▶ _TASK TO COMPLETE_
Transcribe the records exactly from the line with "Click the left" to the end, both included.

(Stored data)
---*---
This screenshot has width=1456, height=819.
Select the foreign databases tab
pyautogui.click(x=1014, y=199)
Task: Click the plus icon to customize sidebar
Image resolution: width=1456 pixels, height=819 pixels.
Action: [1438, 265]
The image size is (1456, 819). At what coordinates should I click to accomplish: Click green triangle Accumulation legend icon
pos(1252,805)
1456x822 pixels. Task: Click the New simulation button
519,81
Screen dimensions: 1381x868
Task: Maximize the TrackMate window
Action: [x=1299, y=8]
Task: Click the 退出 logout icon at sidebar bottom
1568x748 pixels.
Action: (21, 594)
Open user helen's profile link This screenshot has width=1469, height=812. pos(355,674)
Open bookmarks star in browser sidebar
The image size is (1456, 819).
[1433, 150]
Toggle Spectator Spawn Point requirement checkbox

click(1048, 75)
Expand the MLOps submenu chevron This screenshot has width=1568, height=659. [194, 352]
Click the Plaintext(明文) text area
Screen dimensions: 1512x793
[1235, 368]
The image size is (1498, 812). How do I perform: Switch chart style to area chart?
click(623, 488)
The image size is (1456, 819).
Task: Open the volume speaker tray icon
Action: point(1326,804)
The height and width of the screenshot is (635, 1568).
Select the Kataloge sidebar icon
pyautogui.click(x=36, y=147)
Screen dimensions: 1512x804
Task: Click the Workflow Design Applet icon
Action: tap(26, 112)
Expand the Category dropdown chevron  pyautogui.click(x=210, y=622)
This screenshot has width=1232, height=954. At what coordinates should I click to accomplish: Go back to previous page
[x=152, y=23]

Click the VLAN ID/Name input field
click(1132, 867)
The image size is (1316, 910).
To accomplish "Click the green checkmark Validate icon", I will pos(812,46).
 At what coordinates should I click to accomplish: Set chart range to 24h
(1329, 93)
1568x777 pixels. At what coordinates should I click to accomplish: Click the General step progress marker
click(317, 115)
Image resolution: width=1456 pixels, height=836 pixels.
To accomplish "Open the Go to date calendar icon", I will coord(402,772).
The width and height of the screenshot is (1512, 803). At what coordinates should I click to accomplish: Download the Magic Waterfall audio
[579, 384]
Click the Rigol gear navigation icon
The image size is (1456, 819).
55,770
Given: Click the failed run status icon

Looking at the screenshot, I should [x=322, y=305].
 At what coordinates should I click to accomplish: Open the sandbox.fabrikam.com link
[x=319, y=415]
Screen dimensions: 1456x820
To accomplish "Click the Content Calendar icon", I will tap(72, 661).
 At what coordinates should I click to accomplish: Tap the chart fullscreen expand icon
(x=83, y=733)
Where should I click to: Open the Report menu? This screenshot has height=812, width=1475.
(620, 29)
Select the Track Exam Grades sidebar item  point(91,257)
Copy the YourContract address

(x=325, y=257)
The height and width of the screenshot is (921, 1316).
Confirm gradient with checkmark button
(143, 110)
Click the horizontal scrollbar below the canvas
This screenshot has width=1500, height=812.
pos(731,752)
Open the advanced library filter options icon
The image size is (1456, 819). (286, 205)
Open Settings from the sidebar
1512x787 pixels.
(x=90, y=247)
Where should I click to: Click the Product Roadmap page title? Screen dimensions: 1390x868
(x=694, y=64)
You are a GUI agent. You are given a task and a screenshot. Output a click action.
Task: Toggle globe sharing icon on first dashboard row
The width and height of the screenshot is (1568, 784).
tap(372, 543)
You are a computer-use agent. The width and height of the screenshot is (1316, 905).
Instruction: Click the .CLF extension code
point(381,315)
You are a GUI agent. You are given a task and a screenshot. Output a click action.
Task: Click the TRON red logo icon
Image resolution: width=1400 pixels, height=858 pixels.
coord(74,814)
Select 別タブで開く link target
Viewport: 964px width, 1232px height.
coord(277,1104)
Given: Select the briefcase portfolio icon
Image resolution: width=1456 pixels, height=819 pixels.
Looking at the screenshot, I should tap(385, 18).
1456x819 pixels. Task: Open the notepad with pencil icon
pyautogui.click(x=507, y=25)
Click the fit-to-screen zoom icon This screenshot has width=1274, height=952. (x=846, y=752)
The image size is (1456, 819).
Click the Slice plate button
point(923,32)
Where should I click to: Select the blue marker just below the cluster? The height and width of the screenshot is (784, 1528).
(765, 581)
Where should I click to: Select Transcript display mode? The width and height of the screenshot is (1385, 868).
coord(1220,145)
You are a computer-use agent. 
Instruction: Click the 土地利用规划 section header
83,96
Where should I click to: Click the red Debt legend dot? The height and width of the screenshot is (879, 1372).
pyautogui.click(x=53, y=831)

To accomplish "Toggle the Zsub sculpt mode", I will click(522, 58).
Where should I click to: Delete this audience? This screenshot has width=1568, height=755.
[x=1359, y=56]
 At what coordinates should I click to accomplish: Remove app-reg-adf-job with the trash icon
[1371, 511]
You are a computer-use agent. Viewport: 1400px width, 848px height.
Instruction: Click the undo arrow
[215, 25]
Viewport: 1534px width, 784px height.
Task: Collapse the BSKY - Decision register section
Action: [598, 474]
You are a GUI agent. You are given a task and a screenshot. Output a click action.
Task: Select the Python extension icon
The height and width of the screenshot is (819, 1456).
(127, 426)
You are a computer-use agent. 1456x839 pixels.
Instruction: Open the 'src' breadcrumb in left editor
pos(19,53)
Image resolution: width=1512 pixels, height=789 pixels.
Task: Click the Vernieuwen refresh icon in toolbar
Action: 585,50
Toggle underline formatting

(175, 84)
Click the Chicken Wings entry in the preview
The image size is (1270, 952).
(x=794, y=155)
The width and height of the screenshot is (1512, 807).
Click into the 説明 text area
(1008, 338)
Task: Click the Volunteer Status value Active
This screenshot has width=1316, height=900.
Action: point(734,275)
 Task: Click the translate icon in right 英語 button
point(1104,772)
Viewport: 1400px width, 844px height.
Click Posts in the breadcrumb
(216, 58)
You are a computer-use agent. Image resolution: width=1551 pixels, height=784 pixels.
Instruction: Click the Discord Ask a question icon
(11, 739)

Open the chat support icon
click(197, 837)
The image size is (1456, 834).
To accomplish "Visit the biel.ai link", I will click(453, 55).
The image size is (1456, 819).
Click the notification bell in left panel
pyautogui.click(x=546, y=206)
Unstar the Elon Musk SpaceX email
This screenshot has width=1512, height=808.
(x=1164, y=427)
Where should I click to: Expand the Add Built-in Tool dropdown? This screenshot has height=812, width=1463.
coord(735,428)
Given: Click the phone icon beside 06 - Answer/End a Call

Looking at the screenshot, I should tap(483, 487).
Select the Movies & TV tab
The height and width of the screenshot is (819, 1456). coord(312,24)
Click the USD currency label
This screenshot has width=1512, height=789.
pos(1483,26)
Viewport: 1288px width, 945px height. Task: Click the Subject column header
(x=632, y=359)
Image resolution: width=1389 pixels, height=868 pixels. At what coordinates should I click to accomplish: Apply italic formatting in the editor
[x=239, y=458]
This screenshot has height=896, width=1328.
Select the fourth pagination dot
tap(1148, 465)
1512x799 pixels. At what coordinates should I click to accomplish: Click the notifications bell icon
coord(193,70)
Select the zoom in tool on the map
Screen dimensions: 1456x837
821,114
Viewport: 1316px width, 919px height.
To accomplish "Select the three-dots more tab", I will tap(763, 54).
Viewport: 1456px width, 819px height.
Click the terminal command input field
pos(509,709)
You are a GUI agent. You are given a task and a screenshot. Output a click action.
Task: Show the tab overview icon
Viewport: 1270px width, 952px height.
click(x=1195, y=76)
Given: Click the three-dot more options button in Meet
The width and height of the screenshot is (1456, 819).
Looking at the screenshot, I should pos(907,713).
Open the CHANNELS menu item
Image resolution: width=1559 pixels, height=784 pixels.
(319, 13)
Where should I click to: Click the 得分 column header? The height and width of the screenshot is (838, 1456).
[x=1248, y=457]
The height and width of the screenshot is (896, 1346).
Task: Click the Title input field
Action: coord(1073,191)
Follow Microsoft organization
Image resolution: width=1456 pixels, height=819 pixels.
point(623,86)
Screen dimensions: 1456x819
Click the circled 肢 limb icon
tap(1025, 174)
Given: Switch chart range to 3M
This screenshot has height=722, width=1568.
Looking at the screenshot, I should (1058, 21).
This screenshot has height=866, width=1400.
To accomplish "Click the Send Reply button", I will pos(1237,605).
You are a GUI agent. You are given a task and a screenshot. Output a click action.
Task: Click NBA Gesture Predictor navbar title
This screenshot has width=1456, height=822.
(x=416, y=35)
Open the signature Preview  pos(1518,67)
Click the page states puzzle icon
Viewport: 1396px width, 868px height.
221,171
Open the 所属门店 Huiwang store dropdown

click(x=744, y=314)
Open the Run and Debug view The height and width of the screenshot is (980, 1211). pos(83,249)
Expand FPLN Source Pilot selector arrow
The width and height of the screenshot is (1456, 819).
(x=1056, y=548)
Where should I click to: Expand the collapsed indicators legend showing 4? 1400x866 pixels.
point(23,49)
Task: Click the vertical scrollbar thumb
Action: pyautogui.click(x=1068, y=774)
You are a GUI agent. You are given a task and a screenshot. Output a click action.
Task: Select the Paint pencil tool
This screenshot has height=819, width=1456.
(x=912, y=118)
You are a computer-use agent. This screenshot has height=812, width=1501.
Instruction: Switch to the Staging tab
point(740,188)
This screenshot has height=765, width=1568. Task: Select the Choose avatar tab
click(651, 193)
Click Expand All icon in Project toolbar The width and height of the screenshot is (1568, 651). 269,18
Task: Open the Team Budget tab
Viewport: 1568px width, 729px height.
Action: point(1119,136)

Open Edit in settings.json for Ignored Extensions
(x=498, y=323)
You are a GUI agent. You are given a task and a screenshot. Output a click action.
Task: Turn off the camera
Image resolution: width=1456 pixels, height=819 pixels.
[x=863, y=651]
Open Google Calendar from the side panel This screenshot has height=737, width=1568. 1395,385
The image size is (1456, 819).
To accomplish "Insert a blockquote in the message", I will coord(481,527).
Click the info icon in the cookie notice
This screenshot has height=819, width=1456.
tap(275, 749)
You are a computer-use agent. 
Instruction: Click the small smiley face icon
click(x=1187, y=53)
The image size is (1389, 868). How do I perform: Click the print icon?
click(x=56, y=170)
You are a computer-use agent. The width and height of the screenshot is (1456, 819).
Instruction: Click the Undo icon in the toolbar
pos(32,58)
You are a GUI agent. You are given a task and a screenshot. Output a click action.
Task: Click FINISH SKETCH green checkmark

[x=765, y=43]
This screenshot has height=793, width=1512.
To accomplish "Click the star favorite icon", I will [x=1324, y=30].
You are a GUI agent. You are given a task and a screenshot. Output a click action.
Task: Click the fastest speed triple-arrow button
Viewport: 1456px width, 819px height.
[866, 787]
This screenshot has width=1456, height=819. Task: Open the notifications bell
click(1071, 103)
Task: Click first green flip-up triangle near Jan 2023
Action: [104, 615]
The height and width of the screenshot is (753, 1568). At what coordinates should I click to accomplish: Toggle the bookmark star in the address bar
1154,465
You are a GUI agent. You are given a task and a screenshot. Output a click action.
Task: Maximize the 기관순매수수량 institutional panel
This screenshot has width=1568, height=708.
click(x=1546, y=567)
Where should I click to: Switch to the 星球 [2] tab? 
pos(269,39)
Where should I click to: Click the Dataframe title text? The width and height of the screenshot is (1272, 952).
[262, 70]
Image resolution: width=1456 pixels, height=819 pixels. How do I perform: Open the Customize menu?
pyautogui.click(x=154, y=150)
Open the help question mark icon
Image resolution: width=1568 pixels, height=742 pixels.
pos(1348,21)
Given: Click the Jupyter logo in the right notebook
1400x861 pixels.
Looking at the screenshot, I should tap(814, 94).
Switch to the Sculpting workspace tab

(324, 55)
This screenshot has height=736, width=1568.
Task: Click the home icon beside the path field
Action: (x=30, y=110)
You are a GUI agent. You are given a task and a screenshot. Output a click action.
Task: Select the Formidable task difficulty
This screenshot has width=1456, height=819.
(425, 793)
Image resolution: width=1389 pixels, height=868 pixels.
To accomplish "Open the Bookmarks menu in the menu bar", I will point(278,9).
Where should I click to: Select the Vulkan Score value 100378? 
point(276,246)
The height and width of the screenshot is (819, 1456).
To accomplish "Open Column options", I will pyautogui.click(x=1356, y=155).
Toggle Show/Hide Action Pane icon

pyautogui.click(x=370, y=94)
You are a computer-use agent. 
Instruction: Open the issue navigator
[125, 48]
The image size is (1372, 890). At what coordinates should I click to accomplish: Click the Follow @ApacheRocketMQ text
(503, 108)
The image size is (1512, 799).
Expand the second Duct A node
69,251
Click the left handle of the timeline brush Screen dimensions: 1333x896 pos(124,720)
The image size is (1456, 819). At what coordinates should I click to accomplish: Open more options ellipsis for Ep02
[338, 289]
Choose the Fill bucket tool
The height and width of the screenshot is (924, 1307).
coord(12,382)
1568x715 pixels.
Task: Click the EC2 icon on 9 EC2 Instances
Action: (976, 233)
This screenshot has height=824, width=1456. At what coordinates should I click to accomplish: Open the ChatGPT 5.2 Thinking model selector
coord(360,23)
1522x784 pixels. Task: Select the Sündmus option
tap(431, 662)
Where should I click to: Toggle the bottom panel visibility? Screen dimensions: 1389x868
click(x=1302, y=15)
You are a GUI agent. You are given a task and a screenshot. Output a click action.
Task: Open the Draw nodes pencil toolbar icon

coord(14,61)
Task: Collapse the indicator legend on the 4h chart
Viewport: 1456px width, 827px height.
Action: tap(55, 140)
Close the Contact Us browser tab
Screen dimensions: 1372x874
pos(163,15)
---*---
▶ _EXERCISE SOLUTION_
Click the left handle of the timeline brush Screen dimensions: 1333x896 pos(124,720)
The image size is (1456, 819). At what coordinates should I click to accomplish: Open more options ellipsis for Ep02
[338, 289]
Choose the Fill bucket tool
The height and width of the screenshot is (924, 1307).
coord(12,382)
1568x715 pixels.
Task: Click the EC2 icon on 9 EC2 Instances
Action: (976, 233)
This screenshot has height=824, width=1456. At what coordinates should I click to accomplish: Open the ChatGPT 5.2 Thinking model selector
coord(360,23)
1522x784 pixels. Task: Select the Sündmus option
tap(431, 662)
Where should I click to: Toggle the bottom panel visibility? Screen dimensions: 1389x868
click(x=1302, y=15)
You are a GUI agent. You are given a task and a screenshot. Output a click action.
Task: Open the Draw nodes pencil toolbar icon

coord(14,61)
Task: Collapse the indicator legend on the 4h chart
Viewport: 1456px width, 827px height.
Action: tap(55, 140)
Close the Contact Us browser tab
Screen dimensions: 1372x874
pos(163,15)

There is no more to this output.